There are many routes into Employee Experience and it doesn’t have to be via HR. I fell into Employee Experience and immediately I could see how this area in industry was about to take off. I purposely brought Employee Experience to the table in my previous company and feel that all my previous experience put me in a good position to drive this. I guess anyone looking to work in this area should have a passion for improvement, a keen interest in and appreciation of the voice of the customer – the mindset piece. If you have HR background or XD skills then great, but these can be learned too.
There’s still a lot of things to be explained when it comes to differences between EX and HR. Share your views on this.

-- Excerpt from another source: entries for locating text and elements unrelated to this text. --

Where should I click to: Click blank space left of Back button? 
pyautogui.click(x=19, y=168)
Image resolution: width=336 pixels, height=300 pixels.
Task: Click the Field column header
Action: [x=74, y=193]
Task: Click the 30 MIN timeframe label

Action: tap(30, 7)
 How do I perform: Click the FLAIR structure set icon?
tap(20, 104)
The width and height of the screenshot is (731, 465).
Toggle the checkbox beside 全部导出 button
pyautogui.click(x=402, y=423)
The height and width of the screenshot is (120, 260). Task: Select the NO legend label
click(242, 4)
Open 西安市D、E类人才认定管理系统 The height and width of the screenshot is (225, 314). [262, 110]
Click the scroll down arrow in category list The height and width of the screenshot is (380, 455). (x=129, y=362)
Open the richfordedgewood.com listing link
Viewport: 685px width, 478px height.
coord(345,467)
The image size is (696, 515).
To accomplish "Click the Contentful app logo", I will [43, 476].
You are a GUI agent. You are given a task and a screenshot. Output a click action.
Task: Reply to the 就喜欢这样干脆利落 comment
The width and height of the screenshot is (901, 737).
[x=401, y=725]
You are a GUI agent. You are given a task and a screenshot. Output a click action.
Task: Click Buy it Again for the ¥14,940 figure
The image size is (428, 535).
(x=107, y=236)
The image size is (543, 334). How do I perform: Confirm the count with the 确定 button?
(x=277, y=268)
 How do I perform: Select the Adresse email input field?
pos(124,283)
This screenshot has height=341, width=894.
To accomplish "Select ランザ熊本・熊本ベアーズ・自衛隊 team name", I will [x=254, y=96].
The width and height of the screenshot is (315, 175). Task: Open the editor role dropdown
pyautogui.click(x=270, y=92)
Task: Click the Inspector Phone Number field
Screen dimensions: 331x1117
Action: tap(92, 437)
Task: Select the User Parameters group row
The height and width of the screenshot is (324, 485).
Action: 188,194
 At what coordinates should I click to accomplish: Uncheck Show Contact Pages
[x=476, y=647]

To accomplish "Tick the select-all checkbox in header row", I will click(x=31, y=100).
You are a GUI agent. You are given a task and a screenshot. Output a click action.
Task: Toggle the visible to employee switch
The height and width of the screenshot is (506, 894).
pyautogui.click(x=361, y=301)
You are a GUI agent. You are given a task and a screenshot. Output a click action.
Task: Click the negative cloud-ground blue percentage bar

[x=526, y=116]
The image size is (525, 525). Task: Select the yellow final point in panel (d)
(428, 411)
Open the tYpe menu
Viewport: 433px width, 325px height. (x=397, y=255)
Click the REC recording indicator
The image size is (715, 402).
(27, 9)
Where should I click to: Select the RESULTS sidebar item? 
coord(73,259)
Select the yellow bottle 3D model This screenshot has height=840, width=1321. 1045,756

In my mind this is very clear. Employee Experience is it’s own ‘pillar’ in it’s own right. EX can be and should be incorporated into every function from sales to finance to procurement to manufacturing. Employee’s don’t care if a process is HR owned or not, they just want an amazing end to end experience. A lot of processes involve multiple functions so it makes sense that multiple functions are upskilled in EX in terms of tools and methodologies.
How is EX managed in BT?
The EX team I work within is a small but talented, passionate and creative group. We act as an Internal Consultancy and partner with clients to support them inject EX in whatever project, product, service etc they are working on. We follow a Human Centred Design (HCD) approach to ensure the voice of employees are heard, understood and weaved into the clients end product. It’s so amazing to hear the business use terms like ‘user journeys’ and ‘personas’ and really embrace EX. There is a need from the business to incorporate EX and this is only growing day by day. EX within BT is such an exciting place to be! I’m genuinely excited by each and every day
What are your main KPIs? How are you measuring the success and ROI of EX department?
This is a really good question and we are at the early stages of this – last year was really focussed on laying strong foundations and now we are all about showing the value our work can add. We’re implementing Qualtrics (an Experience Management platform) in 2022 which will empower us to capture, analyse and act on employee insights in one place. We’re also starting to create a dashboard of our employee experience touchpoints across our employee lifecycle and how we can shape our KPIs from this. It’s all very exciting!
What about customer satisfaction rate, do you see a direct impact on that?
Absolutely! In very simple terms, if employees are happy in their physical work environment, have consumer-grade technology and an inclusive culture to work in then employees perform at their best. Employees become promoters and ambassadors of our products and services which filters out to external customers. They get a great experience and so customer satisfaction increases.
Employee’s don’t care if a process is HR owned or not, they just want an amazing end to end experience.
Asha Wilde, Employee Experience Manager, BT
Your message to organisations still considering whether EX is worth the time and investment?
Treat your employees like you do your customers. Understand what matters to your employees. Offer the same amazing experiences to employees as you do your customers. The employee-employer relationship is evolving and companies need to step up to retain their high potentials and attract talent. We’re rapidly moving into times where employees have the luxury to ‘choose’ to come to work rather than ‘need’ to. Organisations need employee experience to bring their EVP to life.
Thank you, Asha, it was a pleasure talking to you.